» TEXT SHOWN
**********

Using techniques such as these, about 75 different instruction types are implemented in the microcode (instead of about 256), making the microcode much smaller. The tradeoff is that the 8086 requires more logic circuitry, but the designers found the tradeoff to be worthwhile.

The ModR/M byte

There's another complication for 8086 microcode, however. Most 8086 instructions have a second byte: the ModR/M byte, which controls the addressing mode for the instructions in a complex way (shown below). This byte gives 8086 instructions a lot of flexibility: you can use two registers, a register and a memory location, or a register and an "immediate" value specified in the instruction. The memory location can be specified by 8 index register combinations with a one-byte or two-byte displacement optionally added. (This is useful for accessing data in an array or structure, for instance.) Although these addressing modes are powerful, they pose a problem for the microcode.

A summary of the ModR/M byte, from MCS-86 Assembly Language Reference Guide.

A summary of the ModR/M byte, from MCS-86 Assembly Language Reference Guide.

These different addressing modes need to be implemented in microcode, since different addressing modes require different sequences of steps. In other words, you can't use the previous trick of pushing the problem into logic gates. And you clearly don't want a separate implementation of each instruction for each addressing mode since the size of the microcode would multiply out of control.

The solution is to use a subroutine (in microcode) to compute the memory address. Thus, instructions can share the microcode for each addressing mode. This adds a lot of complexity to the microcode engine, however, since it needs to store the micro-address for a micro-subroutine-call so it can return to the right location. To support this, the microcode engine has a register to hold this return address. (Since it doesn't have a full stack, you can't perform nested subroutine calls, but this isn't a significant limitation.)

The microcode ends up having about 10 subroutines for the different addressing modes, as well as four routines for the different sizes of displacement. (The 8 possibilities for source registers are handled in the register selection logic, rather than microcode.) Thus, the microcode handles the 256 different addressing modes with about 14 short routines that add the appropriate address register(s) and the displacement to obtain the memory address.

One more complication is that machine instructions can switch the source and destination specified by the ModR/M byte, depending on the opcode. For example, one subtract instruction will subtract a memory location from a register, while a different subtract instruction subtracts a register from a memory location. The two variants are distinguished by bit 1 of the instruction, the "direction" bit. These variants are handled by the control logic, so the microcode can ignore them. Specifically, before the source and destination specifications go to the register control circuitry, a crossover circuit can swap them based on the value of the direction bit.

The Translation ROM

As explained above, the starting address for a machine instruction is derived directly from the instruction's opcode. However, the microcode engine needs a mechanism to provide the address for jump and call operations. In the 8086, this address is hard-coded into the Translation ROM, which provides a 13-bit address.8 It holds ten destination addresses for jump operations and ten (different) addresses for call operations.

**********

» INFORMATION PROVIDED
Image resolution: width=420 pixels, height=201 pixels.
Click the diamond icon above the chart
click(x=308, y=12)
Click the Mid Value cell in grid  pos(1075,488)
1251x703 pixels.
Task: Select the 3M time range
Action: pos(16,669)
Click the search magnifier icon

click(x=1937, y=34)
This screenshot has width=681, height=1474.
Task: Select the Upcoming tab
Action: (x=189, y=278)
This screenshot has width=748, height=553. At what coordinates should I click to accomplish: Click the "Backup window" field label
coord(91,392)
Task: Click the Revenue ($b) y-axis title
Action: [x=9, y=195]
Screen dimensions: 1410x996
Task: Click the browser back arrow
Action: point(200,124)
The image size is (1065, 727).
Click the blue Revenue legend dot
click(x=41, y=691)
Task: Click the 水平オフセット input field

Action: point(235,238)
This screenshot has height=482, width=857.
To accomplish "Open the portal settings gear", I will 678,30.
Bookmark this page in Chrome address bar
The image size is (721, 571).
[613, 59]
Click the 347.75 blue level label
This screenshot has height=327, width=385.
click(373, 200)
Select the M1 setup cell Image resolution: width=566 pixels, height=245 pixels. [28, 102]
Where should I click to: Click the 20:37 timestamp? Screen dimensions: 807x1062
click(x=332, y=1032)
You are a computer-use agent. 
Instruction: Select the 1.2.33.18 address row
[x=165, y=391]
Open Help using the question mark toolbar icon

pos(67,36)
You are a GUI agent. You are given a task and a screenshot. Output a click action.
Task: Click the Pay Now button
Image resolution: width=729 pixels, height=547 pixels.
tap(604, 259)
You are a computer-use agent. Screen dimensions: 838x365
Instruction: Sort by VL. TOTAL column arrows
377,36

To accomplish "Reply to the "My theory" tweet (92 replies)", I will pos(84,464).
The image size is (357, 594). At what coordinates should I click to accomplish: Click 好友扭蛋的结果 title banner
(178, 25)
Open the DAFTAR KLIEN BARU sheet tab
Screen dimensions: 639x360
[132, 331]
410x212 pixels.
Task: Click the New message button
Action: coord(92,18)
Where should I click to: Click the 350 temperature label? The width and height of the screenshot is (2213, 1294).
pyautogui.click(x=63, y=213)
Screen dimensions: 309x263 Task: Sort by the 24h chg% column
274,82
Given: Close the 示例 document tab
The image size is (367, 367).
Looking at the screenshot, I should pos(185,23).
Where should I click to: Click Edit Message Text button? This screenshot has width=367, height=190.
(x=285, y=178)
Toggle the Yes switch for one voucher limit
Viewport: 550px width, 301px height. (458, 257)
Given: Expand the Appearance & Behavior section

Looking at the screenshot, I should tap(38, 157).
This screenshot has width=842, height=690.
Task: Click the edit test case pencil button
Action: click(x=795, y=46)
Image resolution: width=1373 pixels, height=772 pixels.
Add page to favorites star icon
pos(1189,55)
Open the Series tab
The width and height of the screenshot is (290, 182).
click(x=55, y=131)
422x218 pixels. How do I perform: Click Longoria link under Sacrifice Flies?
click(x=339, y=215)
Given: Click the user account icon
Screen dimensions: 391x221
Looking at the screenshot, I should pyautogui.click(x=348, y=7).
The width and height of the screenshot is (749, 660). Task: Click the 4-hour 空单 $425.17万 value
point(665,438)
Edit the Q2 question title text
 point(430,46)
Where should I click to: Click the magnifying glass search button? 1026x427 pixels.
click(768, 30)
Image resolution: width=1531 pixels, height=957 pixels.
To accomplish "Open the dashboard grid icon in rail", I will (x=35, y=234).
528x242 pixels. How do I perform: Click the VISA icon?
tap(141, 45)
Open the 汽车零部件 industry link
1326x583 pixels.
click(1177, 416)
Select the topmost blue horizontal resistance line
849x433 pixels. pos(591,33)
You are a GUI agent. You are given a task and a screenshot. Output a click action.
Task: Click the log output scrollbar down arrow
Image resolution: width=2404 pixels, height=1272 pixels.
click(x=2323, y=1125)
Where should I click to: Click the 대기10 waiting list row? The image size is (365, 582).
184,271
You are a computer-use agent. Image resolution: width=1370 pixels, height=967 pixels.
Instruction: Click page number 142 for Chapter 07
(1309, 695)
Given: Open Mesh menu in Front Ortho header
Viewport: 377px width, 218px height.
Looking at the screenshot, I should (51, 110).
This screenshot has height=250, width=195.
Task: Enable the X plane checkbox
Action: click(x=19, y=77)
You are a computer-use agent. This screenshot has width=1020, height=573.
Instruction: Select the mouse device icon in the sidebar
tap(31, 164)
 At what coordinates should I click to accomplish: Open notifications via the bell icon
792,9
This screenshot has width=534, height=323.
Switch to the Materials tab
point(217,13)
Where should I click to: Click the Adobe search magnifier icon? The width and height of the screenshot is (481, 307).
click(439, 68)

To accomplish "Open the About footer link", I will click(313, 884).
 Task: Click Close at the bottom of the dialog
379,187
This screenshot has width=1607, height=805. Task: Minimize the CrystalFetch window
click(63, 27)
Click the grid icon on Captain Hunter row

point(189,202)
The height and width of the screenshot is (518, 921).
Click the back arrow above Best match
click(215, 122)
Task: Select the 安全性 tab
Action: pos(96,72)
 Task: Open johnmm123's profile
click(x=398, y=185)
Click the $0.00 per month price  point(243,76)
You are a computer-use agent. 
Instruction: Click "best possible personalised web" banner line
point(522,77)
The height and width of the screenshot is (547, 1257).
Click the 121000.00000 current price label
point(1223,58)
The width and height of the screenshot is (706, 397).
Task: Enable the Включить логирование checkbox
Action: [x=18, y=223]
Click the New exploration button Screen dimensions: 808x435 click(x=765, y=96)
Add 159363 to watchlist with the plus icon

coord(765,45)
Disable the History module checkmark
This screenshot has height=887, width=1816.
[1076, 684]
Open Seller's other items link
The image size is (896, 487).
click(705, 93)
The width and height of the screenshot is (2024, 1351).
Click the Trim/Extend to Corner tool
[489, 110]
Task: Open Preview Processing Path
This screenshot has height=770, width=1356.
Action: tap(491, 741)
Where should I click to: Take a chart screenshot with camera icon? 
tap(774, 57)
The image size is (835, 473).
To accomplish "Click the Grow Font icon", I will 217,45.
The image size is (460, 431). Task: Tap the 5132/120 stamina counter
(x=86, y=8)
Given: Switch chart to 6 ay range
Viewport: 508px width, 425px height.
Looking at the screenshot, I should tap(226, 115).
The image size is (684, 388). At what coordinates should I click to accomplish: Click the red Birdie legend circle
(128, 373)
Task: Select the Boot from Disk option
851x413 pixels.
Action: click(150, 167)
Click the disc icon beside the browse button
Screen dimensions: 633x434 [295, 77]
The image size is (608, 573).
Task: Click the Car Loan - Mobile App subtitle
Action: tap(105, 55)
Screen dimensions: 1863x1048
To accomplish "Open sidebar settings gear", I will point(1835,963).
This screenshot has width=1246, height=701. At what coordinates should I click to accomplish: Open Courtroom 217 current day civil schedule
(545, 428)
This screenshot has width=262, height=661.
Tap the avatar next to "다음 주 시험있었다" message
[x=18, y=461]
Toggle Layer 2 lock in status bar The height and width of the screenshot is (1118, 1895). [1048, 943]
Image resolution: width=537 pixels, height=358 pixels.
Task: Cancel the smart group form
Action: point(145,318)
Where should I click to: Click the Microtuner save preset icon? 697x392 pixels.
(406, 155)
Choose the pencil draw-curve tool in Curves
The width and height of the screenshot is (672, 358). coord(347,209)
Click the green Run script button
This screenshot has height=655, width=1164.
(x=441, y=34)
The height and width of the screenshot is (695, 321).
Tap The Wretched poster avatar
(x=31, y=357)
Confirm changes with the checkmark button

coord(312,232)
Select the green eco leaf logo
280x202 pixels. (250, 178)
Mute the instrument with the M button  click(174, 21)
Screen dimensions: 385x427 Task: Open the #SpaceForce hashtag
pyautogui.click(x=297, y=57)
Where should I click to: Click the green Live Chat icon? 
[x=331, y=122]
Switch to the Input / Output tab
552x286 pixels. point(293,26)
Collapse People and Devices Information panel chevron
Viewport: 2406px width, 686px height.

**********

» WHAT YOU NEED TO DO
1. According to the text on 8086 microcode, about how many short routines does the microcode use to handle the 256 different addressing modes?
2. Write out the part of the 8086 microcode text that begins at the words "These different addressing" and stops after "out of control.".

» TASK-BY-TASK ANSWERS
1. About 14 short routines.

2.
These different addressing modes need to be implemented in microcode, since different addressing modes require different sequences of steps. In other words, you can't use the previous trick of pushing the problem into logic gates. And you clearly don't want a separate implementation of each instruction for each addressing mode since the size of the microcode would multiply out of control.